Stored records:

▼▼▼

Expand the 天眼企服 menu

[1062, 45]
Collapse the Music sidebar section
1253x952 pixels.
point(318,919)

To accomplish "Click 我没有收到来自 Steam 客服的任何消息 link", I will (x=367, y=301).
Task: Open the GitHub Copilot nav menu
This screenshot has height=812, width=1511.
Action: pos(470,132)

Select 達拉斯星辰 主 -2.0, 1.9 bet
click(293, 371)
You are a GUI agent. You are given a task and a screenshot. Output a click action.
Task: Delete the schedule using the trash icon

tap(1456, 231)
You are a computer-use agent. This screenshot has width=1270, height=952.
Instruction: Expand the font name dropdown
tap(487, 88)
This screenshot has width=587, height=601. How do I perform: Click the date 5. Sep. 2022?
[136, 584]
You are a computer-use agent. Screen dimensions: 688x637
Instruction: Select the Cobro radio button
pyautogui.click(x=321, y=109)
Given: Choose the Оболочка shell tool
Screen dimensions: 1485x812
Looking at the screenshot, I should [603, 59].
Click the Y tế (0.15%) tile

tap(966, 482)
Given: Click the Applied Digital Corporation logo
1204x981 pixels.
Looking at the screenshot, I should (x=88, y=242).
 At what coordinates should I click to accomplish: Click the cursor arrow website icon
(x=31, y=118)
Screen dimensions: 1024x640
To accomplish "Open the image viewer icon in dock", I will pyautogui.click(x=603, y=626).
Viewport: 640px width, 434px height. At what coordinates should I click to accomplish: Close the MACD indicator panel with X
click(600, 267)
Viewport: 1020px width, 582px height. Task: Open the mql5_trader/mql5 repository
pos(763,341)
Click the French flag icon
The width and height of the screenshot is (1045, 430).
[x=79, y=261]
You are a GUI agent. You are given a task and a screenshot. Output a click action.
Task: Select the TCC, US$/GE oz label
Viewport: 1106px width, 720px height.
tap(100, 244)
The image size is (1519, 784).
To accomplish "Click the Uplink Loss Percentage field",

▲▲▲

- What is being asked:
Each record should be transcribed exactly as it was written.

- Response:
Expand the 天眼企服 menu

[1062, 45]
Collapse the Music sidebar section
1253x952 pixels.
point(318,919)

To accomplish "Click 我没有收到来自 Steam 客服的任何消息 link", I will (x=367, y=301).
Task: Open the GitHub Copilot nav menu
This screenshot has height=812, width=1511.
Action: pos(470,132)

Select 達拉斯星辰 主 -2.0, 1.9 bet
click(293, 371)
You are a GUI agent. You are given a task and a screenshot. Output a click action.
Task: Delete the schedule using the trash icon

tap(1456, 231)
You are a computer-use agent. This screenshot has width=1270, height=952.
Instruction: Expand the font name dropdown
tap(487, 88)
This screenshot has width=587, height=601. How do I perform: Click the date 5. Sep. 2022?
[136, 584]
You are a computer-use agent. Screen dimensions: 688x637
Instruction: Select the Cobro radio button
pyautogui.click(x=321, y=109)
Given: Choose the Оболочка shell tool
Screen dimensions: 1485x812
Looking at the screenshot, I should [603, 59].
Click the Y tế (0.15%) tile

tap(966, 482)
Given: Click the Applied Digital Corporation logo
1204x981 pixels.
Looking at the screenshot, I should (x=88, y=242).
 At what coordinates should I click to accomplish: Click the cursor arrow website icon
(x=31, y=118)
Screen dimensions: 1024x640
To accomplish "Open the image viewer icon in dock", I will pyautogui.click(x=603, y=626).
Viewport: 640px width, 434px height. At what coordinates should I click to accomplish: Close the MACD indicator panel with X
click(600, 267)
Viewport: 1020px width, 582px height. Task: Open the mql5_trader/mql5 repository
pos(763,341)
Click the French flag icon
The width and height of the screenshot is (1045, 430).
[x=79, y=261]
You are a GUI agent. You are given a task and a screenshot. Output a click action.
Task: Select the TCC, US$/GE oz label
Viewport: 1106px width, 720px height.
tap(100, 244)
The image size is (1519, 784).
To accomplish "Click the Uplink Loss Percentage field",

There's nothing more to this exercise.